== Instructions for the task ==
Read the listing below and copy out every line that holds "pyautogui".
╔══
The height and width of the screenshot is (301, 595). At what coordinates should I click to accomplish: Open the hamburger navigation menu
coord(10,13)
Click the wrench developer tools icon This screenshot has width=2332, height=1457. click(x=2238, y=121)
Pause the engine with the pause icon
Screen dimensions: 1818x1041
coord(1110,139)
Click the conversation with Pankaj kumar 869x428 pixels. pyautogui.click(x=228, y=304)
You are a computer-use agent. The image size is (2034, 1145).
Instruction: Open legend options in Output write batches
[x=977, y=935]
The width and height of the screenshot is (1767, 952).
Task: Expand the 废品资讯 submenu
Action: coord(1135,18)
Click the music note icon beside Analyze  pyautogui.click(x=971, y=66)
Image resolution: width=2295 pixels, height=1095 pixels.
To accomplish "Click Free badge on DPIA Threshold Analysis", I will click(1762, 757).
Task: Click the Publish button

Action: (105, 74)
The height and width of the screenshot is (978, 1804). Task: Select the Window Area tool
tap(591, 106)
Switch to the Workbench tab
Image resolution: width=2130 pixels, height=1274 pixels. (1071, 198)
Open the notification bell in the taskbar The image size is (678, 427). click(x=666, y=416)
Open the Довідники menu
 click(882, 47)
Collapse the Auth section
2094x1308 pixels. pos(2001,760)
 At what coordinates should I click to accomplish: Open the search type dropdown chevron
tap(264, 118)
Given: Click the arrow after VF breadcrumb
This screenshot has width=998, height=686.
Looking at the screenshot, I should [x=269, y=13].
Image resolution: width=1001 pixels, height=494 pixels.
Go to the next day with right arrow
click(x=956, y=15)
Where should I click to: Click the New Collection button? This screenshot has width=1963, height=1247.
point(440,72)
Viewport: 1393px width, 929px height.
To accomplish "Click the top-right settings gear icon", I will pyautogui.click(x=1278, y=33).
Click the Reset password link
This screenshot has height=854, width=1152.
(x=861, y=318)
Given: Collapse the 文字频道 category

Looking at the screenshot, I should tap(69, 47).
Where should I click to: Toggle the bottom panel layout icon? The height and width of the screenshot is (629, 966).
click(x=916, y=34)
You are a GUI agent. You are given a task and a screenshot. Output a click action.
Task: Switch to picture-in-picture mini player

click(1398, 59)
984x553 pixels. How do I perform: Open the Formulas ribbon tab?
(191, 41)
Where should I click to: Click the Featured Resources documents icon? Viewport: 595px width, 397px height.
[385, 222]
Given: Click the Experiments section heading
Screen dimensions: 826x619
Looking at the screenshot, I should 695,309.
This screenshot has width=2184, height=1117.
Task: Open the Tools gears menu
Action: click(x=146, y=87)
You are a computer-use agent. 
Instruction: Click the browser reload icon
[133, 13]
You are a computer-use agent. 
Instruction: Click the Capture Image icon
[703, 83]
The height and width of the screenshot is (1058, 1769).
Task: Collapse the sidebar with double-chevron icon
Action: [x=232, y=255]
╚══
== Exercise solution ==
Click the conversation with Pankaj kumar 869x428 pixels. pyautogui.click(x=228, y=304)
Click the music note icon beside Analyze  pyautogui.click(x=971, y=66)
To accomplish "Click the top-right settings gear icon", I will pyautogui.click(x=1278, y=33).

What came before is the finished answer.